Indeed, some nationalistic positions were inherently new democratic.  All nationalists except Charles Pinckney supported popular election of the House, and most favored representation by population.  Granted, some of them (Hamilton, Morris, King) held these positions for nationalistic, rather than democratic reasons, to limit state power, but the effect was democratic whatever the intention.  Significantly, of all these nationalists, only Randolph and Mason took the core old democratic position that legislators should be absolutely ineligible to executive office.  Also significantly, it was these two nationalists, who had significant old democratic as well new democratic views, who refused to sign the Constitution in its final form, partly for old democratic reasons and partly out of concern for state sovereignty.  Randolph worried that Congress’s power to spend money for the “general welfare” and make all laws “necessary and proper” to carry out its other powers were too broad, while Mason reverted to an outright state sovereignty man during the ratification debates.  But neither raised any new democratic objections, such as that state restrictions of the vote remained, or that the President and Senate were not directly elected.

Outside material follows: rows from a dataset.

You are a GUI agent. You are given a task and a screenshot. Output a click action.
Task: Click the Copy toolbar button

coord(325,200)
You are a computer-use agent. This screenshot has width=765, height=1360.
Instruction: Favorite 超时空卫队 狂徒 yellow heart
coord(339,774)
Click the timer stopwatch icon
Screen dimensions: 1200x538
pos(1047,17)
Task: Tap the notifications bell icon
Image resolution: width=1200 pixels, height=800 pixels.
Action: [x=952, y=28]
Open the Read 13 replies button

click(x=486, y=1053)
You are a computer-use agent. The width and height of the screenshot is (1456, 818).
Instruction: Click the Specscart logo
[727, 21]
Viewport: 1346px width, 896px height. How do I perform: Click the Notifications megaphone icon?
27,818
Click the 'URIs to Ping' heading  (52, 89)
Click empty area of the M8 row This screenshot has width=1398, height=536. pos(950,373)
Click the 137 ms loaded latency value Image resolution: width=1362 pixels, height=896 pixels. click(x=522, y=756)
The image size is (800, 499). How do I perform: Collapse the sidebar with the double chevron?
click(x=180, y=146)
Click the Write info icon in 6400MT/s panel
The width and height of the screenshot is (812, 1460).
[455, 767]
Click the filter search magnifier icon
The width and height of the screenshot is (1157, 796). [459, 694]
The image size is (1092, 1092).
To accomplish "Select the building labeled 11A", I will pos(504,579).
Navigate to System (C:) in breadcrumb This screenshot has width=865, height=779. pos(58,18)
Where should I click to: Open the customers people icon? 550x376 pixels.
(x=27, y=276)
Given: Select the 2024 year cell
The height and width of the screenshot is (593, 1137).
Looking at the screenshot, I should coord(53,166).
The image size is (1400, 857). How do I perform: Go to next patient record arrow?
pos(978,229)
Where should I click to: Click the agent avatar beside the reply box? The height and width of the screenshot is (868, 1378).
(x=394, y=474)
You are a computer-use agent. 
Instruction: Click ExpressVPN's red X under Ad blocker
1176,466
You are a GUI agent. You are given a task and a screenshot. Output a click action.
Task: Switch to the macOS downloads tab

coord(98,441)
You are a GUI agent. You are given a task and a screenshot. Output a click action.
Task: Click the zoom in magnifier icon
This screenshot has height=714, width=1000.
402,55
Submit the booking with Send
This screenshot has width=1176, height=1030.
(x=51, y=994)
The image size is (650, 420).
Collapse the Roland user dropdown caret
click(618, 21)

On the other hand, moderates on centralization like Elbridge Gerry and Hugh Williamson and compromisers like Roger Sherman and Benjamin Franklin tended to be old democrats.  Franklin, though he favored the new democratic positions of opposing property restrictions on the vote or office holding, was clearly an old democrat in his distrust of the executive and wish for the power of the purse strings (and, ideally, all power) to be in the hands of the lower house.  Oliver Ellsworth, John Dickinson and the South Carolina moderates do not classify as clearly.  Yet on the core old democratic issue of ineligibility to office, all but Dickinson favored an absolute ineligibility of legislators to executive office. (Dickinson did not weigh in).


As for advocates of state sovereignty, they generally said little on the subject of how the federal government should be organized, being more interested in limiting its power than in structural details.  When they did take a position on the structure of the federal government, it was not necessarily a democratic one.  Luther Martin (Maryland) wanted judges to be chosen by the Senate instead of the executive and favored a ceiling on the size of a peacetime army.  These are both old democratic positions, but in both cases he was more interested in limiting the power of the central government than in democratizing it.  He opposed the new democratic principles of direct popular election of the House or representation by population as threats to the powers of states.  Similarly, William Patterson (New Jersey) in order to maintain state sovereignty was willing to go against not only the new democratic principles of popular election of the House and representation by population, but also the old democratic principle of a numerous legislature:  
With proper powers Congs [i.e., the old Continental Congress] will act with more energy & wisdom than the proposed Nat’l Legislature; being fewer in number, and more secreted & refined by the mode of election.
One might expect advocates of state sovereignty to favor the old democratic principle of short terms for both houses to keep the national legislature under the control of the states, but even this does not appear to have been the case.  It was the New England states of Massachusetts and Connecticut who took the lead in calling for annual terms for the House and less than seven years for the Senate; New York, New Jersey and Delaware all voted for a three-year term for the House, while New York split on a seven-year term for the Senate with New Jersey and Delaware in favor.  

The New Jersey Plan was old democratic in favoring a weak, plural national executive elected by the national legislature.  Overall, advocates of state sovereignty favored limiting the direct agency of the people in the federal government.  They probably did not see that as undemocratic.  Most likely, they saw the central government as so large and remote as to be inherently beyond the people’s control and believed that giving people direct agency in it would simply create a false appearance of democracy.  Real democracy would be best served by limiting the power of this remote government and keeping it at the more manageable state level.  It would be safer to keep agency in the hands of the states than the people, because states would be better able than the people to keep the central government under control.